An interesting, to me at least, public notice appeared on the endlessly cluttered FCC website today. At first glance its gist is quite simple:

On May 20, 2010, the Consumer & Governmental Affairs Bureau of the Federal Communications Commission (Commission) released a Public Notice (Notice) seeking to gather information on the feasibility of instituting usage alerts and cut-off mechanisms similar to those required under the European Union (EU) regulations that would provide wireless voice, text, and data consumers in the United States a way to monitor, on a real-time basis, their usage of a wireless communications service, as well as the various charges they may incur in connection with such usage (e.g., roaming services, voice service “minute plans,” text message plans). Specifically, the Commission sought comment on whether technological or other differences exist that would prevent wireless providers in this country from employing similar usage controls as those now required by the EU.

The Notice was published in the Federal Register on May 20, 2010. Therefore, comments are due on July 6, 2010, and reply comments are due on July 19, 2010. Comments should be filed consistent with the instructions provided in the Notice.

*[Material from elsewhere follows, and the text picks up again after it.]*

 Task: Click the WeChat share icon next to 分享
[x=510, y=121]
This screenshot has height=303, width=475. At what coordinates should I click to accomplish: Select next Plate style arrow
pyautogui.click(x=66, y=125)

Great! But what about the other umpteen ongoing FCC proceedings? How do we find out their comment dates? The bureaucratic response is to keep searching the Federal Register for the docket number and the due date which relative to the FR publication date- maybe a week after FCC release of the document, maybe a month later. Another way is the regulations.gov website which isn’t mentioned on the FCC homepage. It has many, perhaps all, the comment dates of pending FCC proceedings.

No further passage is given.